If the client is in the wrong, the best result is to win the case; it he is a criminal, the best result is to get him off. Both results necessarily mislead the court and pervert justice.
The sacred duty sprang fully armed from the hugely fertile brain of Henry Brougham (1778-1868). He also invented The Edinburgh Review (1802), London University (1828), a single-steed, four-wheel conveyance (1829), and Cannes (1834).
In 1820, he informed the House of Lords:
"An advocate, by the sacred duty which he owes his client ... must not regard the alarm, the suffering, the torment, the destruction which he may bring upon any other [e.g. the seven backpackers later deprived of their lives by Milat]. Nay, separating even the duties of a patriot from those of an advocate and casting them, if need be, to the wind, he must go on reckless of the consequences, if his fate it should unhappily be, to involve his country in confusion for his client's protection."
That sounds good, if a little overripe, but Lord Brougham (as he became when he slid his posterior on to the Woolsack in 1830) later admitted it was code for blackmail, which is the crime of theft by extortion.
Brougham was telling George IV, who "looked more like an elephant than a man", that unless he dropped his divorce action against Queen Caroline, Brougham would reveal that he had secretly married a Catholic, Mrs Maria Fitzherbert.
Mrs Fitzherbert: upset to the Act of Settlement
Since the Act of Settlement (1701) said a king who married a Catholic must be treated "as if he were naturally dead", the disclosure would inevitably rob His Most Sacred Majesty of the crown, the palaces, and the money.
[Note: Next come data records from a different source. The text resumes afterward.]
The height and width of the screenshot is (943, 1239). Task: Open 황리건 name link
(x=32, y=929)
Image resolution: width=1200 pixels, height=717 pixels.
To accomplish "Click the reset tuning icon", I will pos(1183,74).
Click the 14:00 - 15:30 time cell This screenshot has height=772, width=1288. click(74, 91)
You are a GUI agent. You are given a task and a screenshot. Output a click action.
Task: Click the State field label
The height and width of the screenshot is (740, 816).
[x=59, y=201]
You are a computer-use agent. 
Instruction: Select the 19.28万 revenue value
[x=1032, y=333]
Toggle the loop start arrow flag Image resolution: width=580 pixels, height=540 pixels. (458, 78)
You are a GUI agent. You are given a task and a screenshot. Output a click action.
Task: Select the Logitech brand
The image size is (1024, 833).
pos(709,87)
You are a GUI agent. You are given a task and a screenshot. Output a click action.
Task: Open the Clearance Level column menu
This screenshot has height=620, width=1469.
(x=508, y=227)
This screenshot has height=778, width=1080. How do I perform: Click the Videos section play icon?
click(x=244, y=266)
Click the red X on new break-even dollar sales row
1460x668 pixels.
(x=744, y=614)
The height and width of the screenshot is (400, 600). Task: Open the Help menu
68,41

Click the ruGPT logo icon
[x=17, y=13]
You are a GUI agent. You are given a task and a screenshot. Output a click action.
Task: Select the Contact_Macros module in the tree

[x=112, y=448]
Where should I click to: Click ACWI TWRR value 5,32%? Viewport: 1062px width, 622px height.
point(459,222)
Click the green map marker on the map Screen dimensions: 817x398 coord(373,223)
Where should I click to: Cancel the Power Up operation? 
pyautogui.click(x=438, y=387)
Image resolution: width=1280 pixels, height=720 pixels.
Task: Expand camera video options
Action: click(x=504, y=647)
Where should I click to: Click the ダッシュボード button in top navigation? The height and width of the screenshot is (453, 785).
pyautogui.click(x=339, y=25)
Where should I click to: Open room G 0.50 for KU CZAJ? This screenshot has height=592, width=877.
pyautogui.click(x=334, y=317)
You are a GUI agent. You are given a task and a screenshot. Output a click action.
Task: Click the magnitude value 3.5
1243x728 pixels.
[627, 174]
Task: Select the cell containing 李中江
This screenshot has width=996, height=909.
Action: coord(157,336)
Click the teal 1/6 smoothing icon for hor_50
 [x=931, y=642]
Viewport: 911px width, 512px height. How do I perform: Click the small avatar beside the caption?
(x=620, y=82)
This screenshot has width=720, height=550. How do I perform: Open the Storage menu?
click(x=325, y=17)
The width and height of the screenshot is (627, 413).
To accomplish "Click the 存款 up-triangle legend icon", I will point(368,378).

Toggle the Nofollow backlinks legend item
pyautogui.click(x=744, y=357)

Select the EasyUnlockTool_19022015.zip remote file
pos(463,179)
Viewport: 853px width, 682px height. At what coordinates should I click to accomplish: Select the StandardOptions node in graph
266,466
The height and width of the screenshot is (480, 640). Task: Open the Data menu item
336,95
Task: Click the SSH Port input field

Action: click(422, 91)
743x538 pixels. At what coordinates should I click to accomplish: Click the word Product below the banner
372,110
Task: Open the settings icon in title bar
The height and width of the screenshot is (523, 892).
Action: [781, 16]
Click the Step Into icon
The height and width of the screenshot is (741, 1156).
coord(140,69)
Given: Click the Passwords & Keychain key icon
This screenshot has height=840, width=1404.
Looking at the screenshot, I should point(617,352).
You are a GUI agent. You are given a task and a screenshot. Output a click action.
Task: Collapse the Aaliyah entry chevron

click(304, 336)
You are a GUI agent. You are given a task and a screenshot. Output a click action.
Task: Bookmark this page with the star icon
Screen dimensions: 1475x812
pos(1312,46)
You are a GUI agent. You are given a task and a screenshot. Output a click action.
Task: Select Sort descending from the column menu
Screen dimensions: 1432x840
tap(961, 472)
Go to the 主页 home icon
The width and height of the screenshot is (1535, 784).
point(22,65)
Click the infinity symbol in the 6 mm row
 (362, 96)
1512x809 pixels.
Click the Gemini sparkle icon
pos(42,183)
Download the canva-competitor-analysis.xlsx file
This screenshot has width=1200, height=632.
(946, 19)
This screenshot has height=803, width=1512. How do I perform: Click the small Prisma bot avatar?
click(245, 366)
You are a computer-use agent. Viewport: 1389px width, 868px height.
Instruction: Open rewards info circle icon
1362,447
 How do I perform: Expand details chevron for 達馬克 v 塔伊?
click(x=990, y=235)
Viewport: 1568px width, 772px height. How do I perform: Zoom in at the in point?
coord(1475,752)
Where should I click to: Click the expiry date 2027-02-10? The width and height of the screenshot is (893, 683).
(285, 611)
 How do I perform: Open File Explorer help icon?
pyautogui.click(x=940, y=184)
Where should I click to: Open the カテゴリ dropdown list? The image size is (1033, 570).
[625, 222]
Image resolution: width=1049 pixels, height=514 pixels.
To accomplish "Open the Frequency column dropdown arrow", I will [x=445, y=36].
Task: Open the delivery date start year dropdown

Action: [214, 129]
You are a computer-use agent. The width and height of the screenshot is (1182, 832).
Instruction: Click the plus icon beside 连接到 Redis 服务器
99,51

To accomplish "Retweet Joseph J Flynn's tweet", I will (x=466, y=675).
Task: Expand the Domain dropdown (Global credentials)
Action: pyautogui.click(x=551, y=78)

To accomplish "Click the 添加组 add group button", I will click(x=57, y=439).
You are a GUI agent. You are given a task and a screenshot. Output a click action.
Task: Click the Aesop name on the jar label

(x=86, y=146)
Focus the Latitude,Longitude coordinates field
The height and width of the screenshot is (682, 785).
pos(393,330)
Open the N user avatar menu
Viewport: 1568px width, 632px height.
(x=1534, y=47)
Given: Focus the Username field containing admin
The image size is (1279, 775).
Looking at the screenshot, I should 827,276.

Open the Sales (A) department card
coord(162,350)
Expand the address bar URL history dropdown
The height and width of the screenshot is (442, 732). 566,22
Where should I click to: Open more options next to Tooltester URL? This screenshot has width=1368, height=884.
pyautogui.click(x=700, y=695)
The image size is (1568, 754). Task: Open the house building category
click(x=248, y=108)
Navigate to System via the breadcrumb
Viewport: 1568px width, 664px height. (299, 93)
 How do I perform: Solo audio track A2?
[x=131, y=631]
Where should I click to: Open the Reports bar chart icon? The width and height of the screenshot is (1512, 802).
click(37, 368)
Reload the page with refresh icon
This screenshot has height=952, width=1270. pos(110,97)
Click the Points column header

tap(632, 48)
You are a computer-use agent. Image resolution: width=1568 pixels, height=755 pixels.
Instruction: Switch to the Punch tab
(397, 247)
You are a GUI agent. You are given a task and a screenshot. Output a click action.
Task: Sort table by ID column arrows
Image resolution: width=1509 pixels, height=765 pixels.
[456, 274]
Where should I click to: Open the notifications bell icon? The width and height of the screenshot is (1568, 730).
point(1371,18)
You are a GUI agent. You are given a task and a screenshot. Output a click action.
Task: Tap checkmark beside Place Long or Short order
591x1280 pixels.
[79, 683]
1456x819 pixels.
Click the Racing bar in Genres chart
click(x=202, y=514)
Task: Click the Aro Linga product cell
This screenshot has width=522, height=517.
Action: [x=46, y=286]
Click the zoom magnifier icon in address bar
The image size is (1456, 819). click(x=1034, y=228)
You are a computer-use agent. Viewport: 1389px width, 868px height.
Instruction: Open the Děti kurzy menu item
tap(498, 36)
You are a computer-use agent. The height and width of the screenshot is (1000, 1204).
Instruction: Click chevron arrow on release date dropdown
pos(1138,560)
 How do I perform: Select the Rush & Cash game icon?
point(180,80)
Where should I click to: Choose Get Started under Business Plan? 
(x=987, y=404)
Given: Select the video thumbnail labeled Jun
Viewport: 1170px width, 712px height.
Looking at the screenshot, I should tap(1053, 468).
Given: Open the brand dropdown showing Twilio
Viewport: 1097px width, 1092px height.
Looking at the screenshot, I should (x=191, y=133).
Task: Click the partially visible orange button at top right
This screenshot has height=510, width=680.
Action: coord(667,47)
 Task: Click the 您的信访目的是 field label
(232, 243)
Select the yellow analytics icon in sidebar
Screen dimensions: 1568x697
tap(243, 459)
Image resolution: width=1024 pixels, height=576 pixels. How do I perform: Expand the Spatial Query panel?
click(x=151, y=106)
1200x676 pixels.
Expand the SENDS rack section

That was an offer George could not refuse.
Ethics and morals are said to be synonymous, and journalism's truth-based ethics surprisingly oblige the despised reptiles to hew to a higher moral standard than the herpetoids.
Confirming Brougham's "whatever it takes" concept, UCLA law professor Murray Schwartz wrote in The Professionalism and Accountability of Lawyers (California Law Review, 1978):
"When acting as an advocate for a client, a lawyer ... is neither legally, professionally, nor morally accountable for the means used or the ends achieved ..."
Stuart Littlemore could thus be properly severe on reporters' ethics, or lack of them, in the nine years (1989-98) he wrote and presented Media Watch, and ethically proper in asserting to Channel 7 viewers in 1995:
"... you really feel you've done something when you get the guilty off. Anyone can get an innocent person off; I mean, they shouldn't be on trial. But the guilty - that's the challenge."
There is, of course, much more to be said on both sides of this debate, but for the moment is seems that ethics may after all be the home of the succulent Colchester oyster.